They Can Do Many Things - Getting Off The Euphemism Treadmill

I aspire to speak up and advocates for people of disabilities, various disabilities. To achieve our goal, we have members representing the sensory, physical and developmental disability communities.

For most disability groups, I know I am able to have a term to describe the disability. I met members who describe themselves as 'blind', 'deaf','autistic', 'physically disabled' and so on. In most cases, I am able to ask what is the disability that they identify with.

Dots of Pumpkins


Then there is one situation, where no matter what is the name I call, it just does not seem right. It sounds somewhat inappropriate. It is the group with, the lack of a more appropriate term I can think of right now, should I say, 'intellectual disability?'

From an oft-quoted part from the Shakespeare play Romeo and Juliet, 'a rose by any other name will smell as sweet'. Surely the intellectual disabled community is a beautiful and capable one. They can certainly do many things they are capable of; especially the daily activities of living, forming meaningful relationships with everyday people, and in their unique ways, bringing their family and social groups together through their unique, charming ways. In my personal encounters with people with disability, from the days I volunteered in a special needs school as an assistant to students with intellectual disability to my recent encounters in the recent research study DPA has on employment for people with disabilities that I took part in, I feel fortunate to experience their strengths - their zest in life, their positive outlook in life, and their dreams and hopes for the future.
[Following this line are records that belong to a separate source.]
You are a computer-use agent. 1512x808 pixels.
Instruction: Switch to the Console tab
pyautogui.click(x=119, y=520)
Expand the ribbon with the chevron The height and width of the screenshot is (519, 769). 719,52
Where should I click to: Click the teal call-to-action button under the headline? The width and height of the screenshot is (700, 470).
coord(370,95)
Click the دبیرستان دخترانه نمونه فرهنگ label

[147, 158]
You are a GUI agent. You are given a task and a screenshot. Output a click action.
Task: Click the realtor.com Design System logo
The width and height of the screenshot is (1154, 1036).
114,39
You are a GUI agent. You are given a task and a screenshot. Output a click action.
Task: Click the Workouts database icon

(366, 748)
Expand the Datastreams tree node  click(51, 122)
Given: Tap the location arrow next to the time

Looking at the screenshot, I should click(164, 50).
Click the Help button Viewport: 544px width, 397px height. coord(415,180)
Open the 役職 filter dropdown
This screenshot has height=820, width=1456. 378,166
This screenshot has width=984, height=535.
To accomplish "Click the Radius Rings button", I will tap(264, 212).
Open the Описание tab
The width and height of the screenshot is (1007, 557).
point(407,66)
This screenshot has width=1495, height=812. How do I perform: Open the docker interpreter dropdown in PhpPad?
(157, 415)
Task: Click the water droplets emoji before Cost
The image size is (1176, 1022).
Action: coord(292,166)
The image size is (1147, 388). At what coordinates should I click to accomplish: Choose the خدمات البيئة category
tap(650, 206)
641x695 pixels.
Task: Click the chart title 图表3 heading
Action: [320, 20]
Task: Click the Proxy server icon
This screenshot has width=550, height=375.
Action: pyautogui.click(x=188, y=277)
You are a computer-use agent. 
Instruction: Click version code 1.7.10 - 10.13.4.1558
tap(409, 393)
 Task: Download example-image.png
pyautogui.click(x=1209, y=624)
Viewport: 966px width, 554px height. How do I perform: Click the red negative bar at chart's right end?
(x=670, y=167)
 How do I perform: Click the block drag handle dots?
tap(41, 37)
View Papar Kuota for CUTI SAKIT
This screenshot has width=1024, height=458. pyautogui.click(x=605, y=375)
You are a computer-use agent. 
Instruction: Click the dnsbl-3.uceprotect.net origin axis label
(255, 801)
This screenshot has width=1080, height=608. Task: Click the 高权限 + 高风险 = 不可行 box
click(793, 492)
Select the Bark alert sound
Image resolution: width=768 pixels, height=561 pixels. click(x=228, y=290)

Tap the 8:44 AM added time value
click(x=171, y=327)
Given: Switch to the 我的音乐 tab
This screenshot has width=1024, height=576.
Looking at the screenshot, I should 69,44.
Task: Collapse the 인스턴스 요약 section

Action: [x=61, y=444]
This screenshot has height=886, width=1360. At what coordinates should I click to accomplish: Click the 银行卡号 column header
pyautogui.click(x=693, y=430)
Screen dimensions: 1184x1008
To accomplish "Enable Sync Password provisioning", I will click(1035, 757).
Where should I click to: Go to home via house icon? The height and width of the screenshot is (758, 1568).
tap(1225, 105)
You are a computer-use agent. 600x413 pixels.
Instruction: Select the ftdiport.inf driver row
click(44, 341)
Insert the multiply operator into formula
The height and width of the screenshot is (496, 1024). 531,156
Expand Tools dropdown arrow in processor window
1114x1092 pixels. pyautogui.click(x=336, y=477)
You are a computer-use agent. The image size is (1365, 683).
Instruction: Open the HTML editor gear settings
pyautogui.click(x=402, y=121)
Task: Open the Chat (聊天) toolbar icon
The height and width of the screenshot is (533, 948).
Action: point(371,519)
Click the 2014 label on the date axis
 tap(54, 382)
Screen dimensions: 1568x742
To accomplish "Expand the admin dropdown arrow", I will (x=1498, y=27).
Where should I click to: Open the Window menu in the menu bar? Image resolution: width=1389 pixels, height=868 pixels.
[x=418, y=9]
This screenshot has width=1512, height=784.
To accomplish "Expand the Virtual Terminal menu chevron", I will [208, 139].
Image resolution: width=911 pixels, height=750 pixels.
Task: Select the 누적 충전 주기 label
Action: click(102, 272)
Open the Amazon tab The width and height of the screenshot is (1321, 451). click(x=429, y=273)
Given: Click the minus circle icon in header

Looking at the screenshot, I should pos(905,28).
Oh, they even have cool interests in the same pop stars or dances that we enjoy, too!

Intellectual disability is indeed lovely, if society is more accommodating and accepting of differences. Sadly, it is not the case in real life.

True, for people with intellectual disabilities, they have their challenges. They have a low IQ score, they are defined to be in lacking in conceptual, social and practical skills in life by medical diagnoses. For most people in the 'intellectual disability' community, practically, I acknowledge it is more difficult to communicate with them. There is always a need to communicate with them slowly, clearly and patiently.

However, given the strengths of these people, why is it so that I feel so reluctant to call them intellectually disabled?

Intellectual disability is one of the few areas where it is just off putting to term anything. It is one of the few disabilities where, as our Association's director Dr Marissa Lee Medjeral-Mills remarked, we are merely 'moving the marker (of) stigma'.

Take, for example, the most prominent British society for intellectual disabilities, The Royal Mencap Society. Mencap was formed as 'The National Association of Parents of Backward Children', later renamed as 'The National Society for Mentally Handicapped Children and Adults', before receiving royal patronage and, in 2002, changing their name to their present one.



Despite the renaming, intellectual disability is still regarded as an insult. Very often, 'Retard' (or the 'R' word) is an insult schoolchildren use as a derogatory term for a person they dislike. In the Story of the Dog in the Night Time, Mark Haddon wrote about children make fun people on the bus for the protagonist Christopher's school 'special needs'. To children, if untrained and unchecked, people with intellectual disabilities are perhaps, in the words of E.B. White's Charlotte's Web, 'less than nothing'. The marker of stigma remains, and society is not ready to move on and accept people with intellectual disabilities.

If we are not careful, the next playground or workplace gossip insult could be 'ID', given Singaporeans' propensity to use Initiatisms. It will be just part of Steven Pinker's 'euphemism treadmill' where taboo words were once coined for polite terms to describe negative subjects, and begin to gain negative meaning from negative use. Like a treadmill, this term will be discarded and another new term will emerge, gaining a negative connotation, and the process repeats itself back to square one.

When we still see people with intellectual disabilities in deficit terms, they will be treated as a negative term. It could have the effect of lower expectations and less fulfilment of potentials in these differently capable people, as a whole.

What makes it worse to give the disability an appropriate 'label'; as the people with disability know they are different from other people: their non-disabled peers and most likely, their family members too, yet they may not seem to express them the extent most people without intellectual disabilities take for granted. Right now, I am still finding a good feedback about their feelings on what they feel about their conditions.

My solution for the conundrum of naming people with intellectual disabilities is what I always do for everyone else: I will ask for their names and try to call them by their names. I do not want to define them by their condition. I speak to them in a friendly, with perhaps a little slower pacing. More important of all, I try to communicate with them in the perspective of learning from them and trying to listen to their thoughts, like what I do with everyone else.

Above all, I look at people with intellectual disabilities as people with potentials and possibilities. They can certainly do many things. To me, it is worthwhile talking to them and knowing more about them and their selves, in a more anticipative, exciting manner.